Express the rows below as a Markdown table with the columns Number and Line, giving each text line its number and omitting blank lines. Leave the pictures out of the answer.

>> START

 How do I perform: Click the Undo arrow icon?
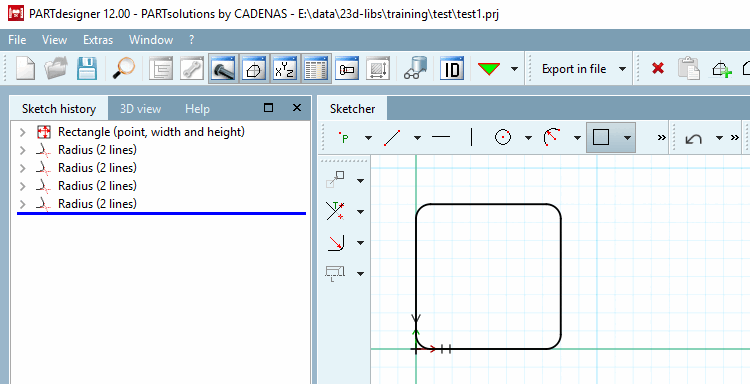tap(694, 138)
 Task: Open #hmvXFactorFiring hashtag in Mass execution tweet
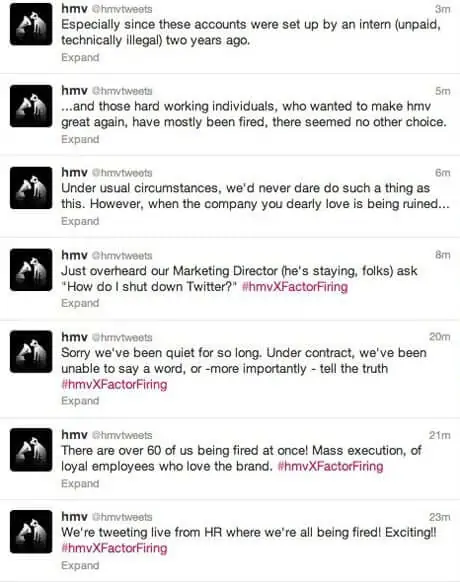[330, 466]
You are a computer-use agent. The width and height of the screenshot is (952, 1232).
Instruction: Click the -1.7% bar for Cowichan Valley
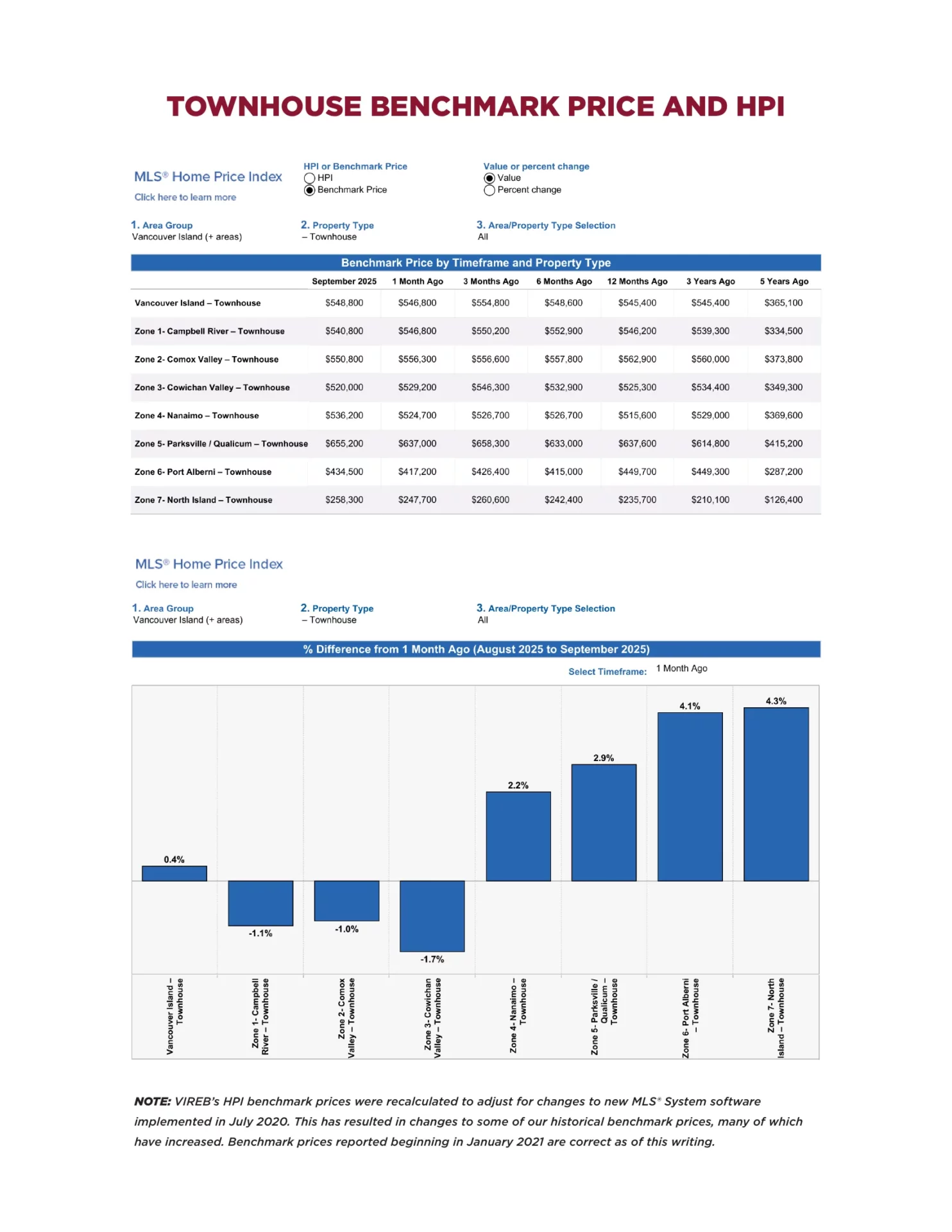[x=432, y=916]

>> END

EXERCISE RESULT
| Number | Line |
|---|---|
| 1 |  How do I perform: Click the Undo arrow icon? |
| 2 | tap(694, 138) |
| 3 |  Task: Open #hmvXFactorFiring hashtag in Mass execution tweet |
| 4 | [330, 466] |
| 5 | You are a computer-use agent. The width and height of the screenshot is (952, 1232). |
| 6 | Instruction: Click the -1.7% bar for Cowichan Valley |
| 7 | [x=432, y=916] |